- **WHAT YOU NEED TO DO**
For each line of the listing that holds "Switch", show the full line.

══════════════════════════════

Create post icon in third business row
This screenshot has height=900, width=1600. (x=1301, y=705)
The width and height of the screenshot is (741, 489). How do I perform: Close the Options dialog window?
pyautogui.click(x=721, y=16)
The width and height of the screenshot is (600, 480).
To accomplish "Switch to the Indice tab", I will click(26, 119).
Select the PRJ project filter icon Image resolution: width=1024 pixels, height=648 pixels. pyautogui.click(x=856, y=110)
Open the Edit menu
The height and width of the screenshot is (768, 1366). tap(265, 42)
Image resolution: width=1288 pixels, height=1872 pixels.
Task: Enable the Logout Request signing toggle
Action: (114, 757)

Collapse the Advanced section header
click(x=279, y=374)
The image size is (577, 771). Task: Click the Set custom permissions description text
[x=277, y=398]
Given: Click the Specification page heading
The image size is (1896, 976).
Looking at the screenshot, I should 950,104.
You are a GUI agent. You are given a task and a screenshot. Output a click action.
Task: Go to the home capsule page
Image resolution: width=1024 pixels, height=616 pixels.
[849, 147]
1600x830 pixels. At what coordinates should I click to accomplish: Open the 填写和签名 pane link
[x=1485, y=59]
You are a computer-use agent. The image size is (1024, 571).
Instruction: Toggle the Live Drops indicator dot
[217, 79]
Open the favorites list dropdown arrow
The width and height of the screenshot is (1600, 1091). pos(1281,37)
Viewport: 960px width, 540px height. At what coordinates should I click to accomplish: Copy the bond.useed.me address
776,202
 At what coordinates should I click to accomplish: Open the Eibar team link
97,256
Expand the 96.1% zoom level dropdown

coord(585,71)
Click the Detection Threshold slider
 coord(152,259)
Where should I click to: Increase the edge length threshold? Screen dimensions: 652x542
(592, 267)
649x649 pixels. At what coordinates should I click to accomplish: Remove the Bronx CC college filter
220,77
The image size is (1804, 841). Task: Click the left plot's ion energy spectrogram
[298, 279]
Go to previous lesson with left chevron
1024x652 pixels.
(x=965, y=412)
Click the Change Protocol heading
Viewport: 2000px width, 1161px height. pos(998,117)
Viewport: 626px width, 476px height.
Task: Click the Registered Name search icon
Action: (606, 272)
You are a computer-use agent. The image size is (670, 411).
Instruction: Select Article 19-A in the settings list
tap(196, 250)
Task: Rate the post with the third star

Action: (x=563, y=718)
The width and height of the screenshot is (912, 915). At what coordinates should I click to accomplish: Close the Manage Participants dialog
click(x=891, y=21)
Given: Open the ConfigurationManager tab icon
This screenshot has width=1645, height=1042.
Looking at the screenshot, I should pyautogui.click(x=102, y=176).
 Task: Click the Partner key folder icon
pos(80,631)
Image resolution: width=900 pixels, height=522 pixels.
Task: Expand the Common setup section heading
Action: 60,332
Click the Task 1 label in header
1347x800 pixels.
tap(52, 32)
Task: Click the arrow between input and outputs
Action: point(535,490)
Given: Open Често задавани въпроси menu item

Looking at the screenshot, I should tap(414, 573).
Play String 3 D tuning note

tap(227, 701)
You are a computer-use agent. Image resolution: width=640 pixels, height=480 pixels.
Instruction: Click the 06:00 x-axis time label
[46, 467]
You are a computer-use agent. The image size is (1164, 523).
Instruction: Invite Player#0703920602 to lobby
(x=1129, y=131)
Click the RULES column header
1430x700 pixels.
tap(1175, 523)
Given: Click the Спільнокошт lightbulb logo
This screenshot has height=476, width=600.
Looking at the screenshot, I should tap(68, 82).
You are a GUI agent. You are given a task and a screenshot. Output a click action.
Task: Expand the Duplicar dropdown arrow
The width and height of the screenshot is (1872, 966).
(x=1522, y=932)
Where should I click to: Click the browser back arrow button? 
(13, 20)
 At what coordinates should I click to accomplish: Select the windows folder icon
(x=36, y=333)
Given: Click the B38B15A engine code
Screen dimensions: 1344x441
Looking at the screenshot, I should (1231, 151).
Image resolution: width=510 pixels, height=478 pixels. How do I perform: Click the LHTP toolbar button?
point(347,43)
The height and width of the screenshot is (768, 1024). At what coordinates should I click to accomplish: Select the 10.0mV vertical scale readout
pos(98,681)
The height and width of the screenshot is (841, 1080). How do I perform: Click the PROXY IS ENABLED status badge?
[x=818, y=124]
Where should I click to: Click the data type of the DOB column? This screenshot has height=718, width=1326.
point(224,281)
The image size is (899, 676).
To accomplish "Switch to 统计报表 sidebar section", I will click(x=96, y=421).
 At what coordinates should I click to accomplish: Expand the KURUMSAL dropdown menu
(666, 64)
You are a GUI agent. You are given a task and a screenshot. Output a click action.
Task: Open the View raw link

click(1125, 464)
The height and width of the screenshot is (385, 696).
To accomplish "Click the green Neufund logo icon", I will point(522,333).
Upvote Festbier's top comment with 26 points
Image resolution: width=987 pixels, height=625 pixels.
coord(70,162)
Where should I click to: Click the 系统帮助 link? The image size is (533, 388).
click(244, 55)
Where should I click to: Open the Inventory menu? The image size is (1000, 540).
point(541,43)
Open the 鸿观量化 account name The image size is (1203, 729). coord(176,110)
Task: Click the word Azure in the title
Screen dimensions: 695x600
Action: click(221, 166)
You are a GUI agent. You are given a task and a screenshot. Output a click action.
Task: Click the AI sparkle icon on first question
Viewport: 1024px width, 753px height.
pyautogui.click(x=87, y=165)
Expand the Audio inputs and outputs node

══════════════════════════════

- **REPLY**
To accomplish "Switch to the Indice tab", I will click(26, 119).
To accomplish "Switch to 统计报表 sidebar section", I will click(x=96, y=421).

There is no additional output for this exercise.